The new Avenue Link Lite is only 7.5-inches square and just under 2 inches deep – including antennas that relay signals to base stations – that consumes only 15 watts of power.
It also supports MIMO (multiple input/multiple output) technology, which can run two streams of traffic on one channel giving up to 200 Mbps on one link.
Running in the 2.3 GHz, 3.5 GHz, and 5.8 GHz frequencies, the Link Lite can be used in non-line of sight deployments, where, for example, trees might ordinarily interfere with signals. For that reason it would likely be used at the edge of a network.

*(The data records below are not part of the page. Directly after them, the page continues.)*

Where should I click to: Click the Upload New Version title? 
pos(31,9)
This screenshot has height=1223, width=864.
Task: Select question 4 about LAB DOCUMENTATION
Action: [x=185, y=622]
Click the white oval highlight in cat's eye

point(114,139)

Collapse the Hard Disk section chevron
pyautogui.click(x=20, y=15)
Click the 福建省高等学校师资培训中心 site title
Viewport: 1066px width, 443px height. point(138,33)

DragonWave said Avenue Link Lite can be deployed using a tree topology, with macrocell traffic aggregation points on rooftops, or with tail, chain or small hub microsites at street level, which reduces interference and offers more flexible network connectivity, as well as simplifying network expansion and helping to ensure protected network architectures.
Meanwhile, the bigger Avenue Link radio, which runs in 24 GHz-60 GHz and can handle higher capacity than the Link Lite — up to 1 Gpbs traffic — has been shrunk. When released before the summer it will measure measures 8.1-in. wide by 8.8-in. high x 5.7-in. deep.
Both can send signals either to the base stations made by major wireless network manufacturers or to the Avenue Site integrated small cell platform.
The Avenue line was announced in the fall of 2011 and released last year, but DragonWave is still in customer tests. That’s true for many of the company’s competitors, too, said Solheim.
“There’s a lot of hype around small cells, but it’s been a bigger change of operational practices for carriers to digest than perhaps was originally anticipated, so the mass deployments have been delayed from originally expected.”
One problem, he said, is carriers are expecting a certain level of cost savings in small cell deployments.